The final irony (pun intended) in all this is that whatever iron spinach does contain is not readily absorbed by the body because spinach also contains a small amount (1 percent) of oxalic acid, which ties up the iron into an insoluble form, ferrous oxalate. So only a fraction of spinach’s modest amount of iron is available for our metabolism.

What if you did plant spinach in your back yard and there wasn’t enough iron in the soil? That’s really very unlikely, because iron is needed by plants in only trace amounts and iron is a widely distributed element, constituting about 5 percent of Earth’s crust. Hypothetically, though, without any iron at all your spinach would grow, but it would show symptoms of a nutritional deficiency, just as you would if you were deficient in a vitamin. The leaves would be a sickly yellow instead of green, because plants use iron in synthesizing chlorophyll.

Sidebar Science: What plants eat for breakfast

PLANTS IN GENERALare made up almost entirely of compounds of carbon, hydrogen, and oxygen—compounds that chemists refer to as organic, with no relation to the word used to designate foods that conform to the USDA’s National Organic [Foods] Program. Minerals, on the other hand, are the seventeen inorganic chemical elements that are essential nutrients for plants. Agricultural soils must contain all of them, either inherently or added as fertilizer.

Six of these seventeen elements, the so-called macronutrients —potassium, nitrogen, phosphorus, sulfur, magnesium, and calcium—are required by plants in rather large amounts. Without any one of them, plants would grow abnormally or not at all. The other eleven essential elements—iron, manganese, zinc, copper, molybdenum, cobalt, nickel, sodium, boron, chlorine, and silicon—are called micronutrients because they are needed by plants in only trace amounts. The distribution of these elements around the Earth is more spotty, and that’s one way in which dissimilarities might arise among otherwise identical crops.

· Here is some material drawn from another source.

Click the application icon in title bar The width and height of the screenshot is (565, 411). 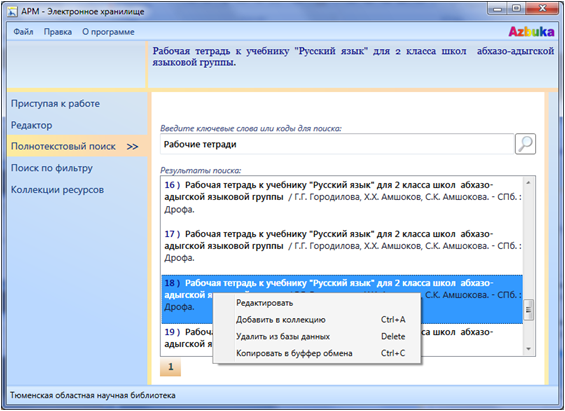(x=12, y=12)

When we say that a certain element is present in the soil for a plant to absorb and utilize, that doesn’t mean that the element is present in its elemental form—that is, as free atoms, not combined into compounds with other elements. They are indeed present as compounds. The iron, for example, isn’t present as metal; it is present as compounds with oxygen and other elements (that is, in an oxidized form).

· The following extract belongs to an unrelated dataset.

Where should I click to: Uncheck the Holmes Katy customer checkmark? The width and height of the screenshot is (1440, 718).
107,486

Nevertheless, and quite surprisingly, when you see “reduced iron” among the ingredients of a breakfast cereal, it is actually present as tiny particles of metallic iron! ( Reduced is the chemical opposite of oxidized .) You won’t have to stay away from magnets after breakfast, however, because the finely divided particles dissolve promptly in the hydrochloric acid in your stomach.

THE TEAR FACTOR

I’ve read so many hints about how to cut onions without crying, but none of them seems to work. Is there some trick that I can use, short of always buying sweet or “no tears” onions, which don’t have the same pizzazz as ordinary ones?

What makes me cry is all the misinformation going around about onions, primarily about what causes the eye irritation and how sweet onions differ from ordinary ones.

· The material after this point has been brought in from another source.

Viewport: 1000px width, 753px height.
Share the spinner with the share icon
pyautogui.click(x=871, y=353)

The tear-producing chemical (the lachrymator ) in onions is not pyruvic acid, as has too often been stated in print. Nor does pyruvic acid “come from sulfur in the soil,” as has also been frequently asserted, because pyruvic acid contains no sulfur. Nor does the lachrymator consist of sulfonic or sulfurous acid or any of the other often-blamed chemicals. Indeed, it is not an acid at all. It is a sulfur-containing compound called thiopropanal sulfoxide, a.k.a. thiopropionaldehyde-s-oxide, which I shall henceforth refer to as compound T , for tear gas.

While knowledge of that fact isn’t going to change your life, the record has long been in need of being set straight. So there.

Many people apparently think that there is a single chemical in onions that both irritates our eyes and gives us the flavor effect of pungency, a hot, sharp, and stinging sensation in the mouth. But these two effects are largely due to different compounds. Compound T is not primarily responsible for the onion’s pungency, as is commonly stated in the popular food literature. Nor are the most pungent onions necessarily the most notorious tearjerkers.